> EXERCISE BRIEF: Write the full listing out again, keeping every line exactly as it is.

> RECORDED INFORMATION:

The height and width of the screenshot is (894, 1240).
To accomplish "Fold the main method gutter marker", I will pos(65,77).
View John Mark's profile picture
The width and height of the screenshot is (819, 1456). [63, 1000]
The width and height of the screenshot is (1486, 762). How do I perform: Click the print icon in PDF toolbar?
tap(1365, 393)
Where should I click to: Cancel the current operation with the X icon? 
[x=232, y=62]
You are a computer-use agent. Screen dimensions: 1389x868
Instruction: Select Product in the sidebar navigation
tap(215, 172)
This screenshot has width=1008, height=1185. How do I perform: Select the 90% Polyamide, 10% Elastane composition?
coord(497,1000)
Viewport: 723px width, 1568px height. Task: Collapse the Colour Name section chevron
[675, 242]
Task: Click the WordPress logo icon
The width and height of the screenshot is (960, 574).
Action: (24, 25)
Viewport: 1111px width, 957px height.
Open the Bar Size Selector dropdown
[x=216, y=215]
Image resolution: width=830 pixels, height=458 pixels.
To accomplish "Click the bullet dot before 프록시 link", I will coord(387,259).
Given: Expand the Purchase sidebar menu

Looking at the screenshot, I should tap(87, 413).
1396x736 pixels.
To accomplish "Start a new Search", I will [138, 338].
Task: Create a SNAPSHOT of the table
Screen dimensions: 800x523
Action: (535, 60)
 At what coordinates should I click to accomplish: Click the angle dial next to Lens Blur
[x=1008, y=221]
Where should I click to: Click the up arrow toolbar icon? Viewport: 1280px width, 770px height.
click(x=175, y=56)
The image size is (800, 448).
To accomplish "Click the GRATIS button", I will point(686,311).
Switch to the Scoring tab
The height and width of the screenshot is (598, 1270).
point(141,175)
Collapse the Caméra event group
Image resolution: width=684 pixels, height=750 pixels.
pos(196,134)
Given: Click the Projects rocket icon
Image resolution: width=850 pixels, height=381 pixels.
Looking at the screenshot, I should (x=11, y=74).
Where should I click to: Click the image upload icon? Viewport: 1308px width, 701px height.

> RESULT OF THE EXERCISE:
The height and width of the screenshot is (894, 1240).
To accomplish "Fold the main method gutter marker", I will pos(65,77).
View John Mark's profile picture
The width and height of the screenshot is (819, 1456). [63, 1000]
The width and height of the screenshot is (1486, 762). How do I perform: Click the print icon in PDF toolbar?
tap(1365, 393)
Where should I click to: Cancel the current operation with the X icon? 
[x=232, y=62]
You are a computer-use agent. Screen dimensions: 1389x868
Instruction: Select Product in the sidebar navigation
tap(215, 172)
This screenshot has width=1008, height=1185. How do I perform: Select the 90% Polyamide, 10% Elastane composition?
coord(497,1000)
Viewport: 723px width, 1568px height. Task: Collapse the Colour Name section chevron
[675, 242]
Task: Click the WordPress logo icon
The width and height of the screenshot is (960, 574).
Action: (24, 25)
Viewport: 1111px width, 957px height.
Open the Bar Size Selector dropdown
[x=216, y=215]
Image resolution: width=830 pixels, height=458 pixels.
To accomplish "Click the bullet dot before 프록시 link", I will coord(387,259).
Given: Expand the Purchase sidebar menu

Looking at the screenshot, I should tap(87, 413).
1396x736 pixels.
To accomplish "Start a new Search", I will [138, 338].
Task: Create a SNAPSHOT of the table
Screen dimensions: 800x523
Action: (535, 60)
 At what coordinates should I click to accomplish: Click the angle dial next to Lens Blur
[x=1008, y=221]
Where should I click to: Click the up arrow toolbar icon? Viewport: 1280px width, 770px height.
click(x=175, y=56)
The image size is (800, 448).
To accomplish "Click the GRATIS button", I will point(686,311).
Switch to the Scoring tab
The height and width of the screenshot is (598, 1270).
point(141,175)
Collapse the Caméra event group
Image resolution: width=684 pixels, height=750 pixels.
pos(196,134)
Given: Click the Projects rocket icon
Image resolution: width=850 pixels, height=381 pixels.
Looking at the screenshot, I should (x=11, y=74).
Where should I click to: Click the image upload icon? Viewport: 1308px width, 701px height.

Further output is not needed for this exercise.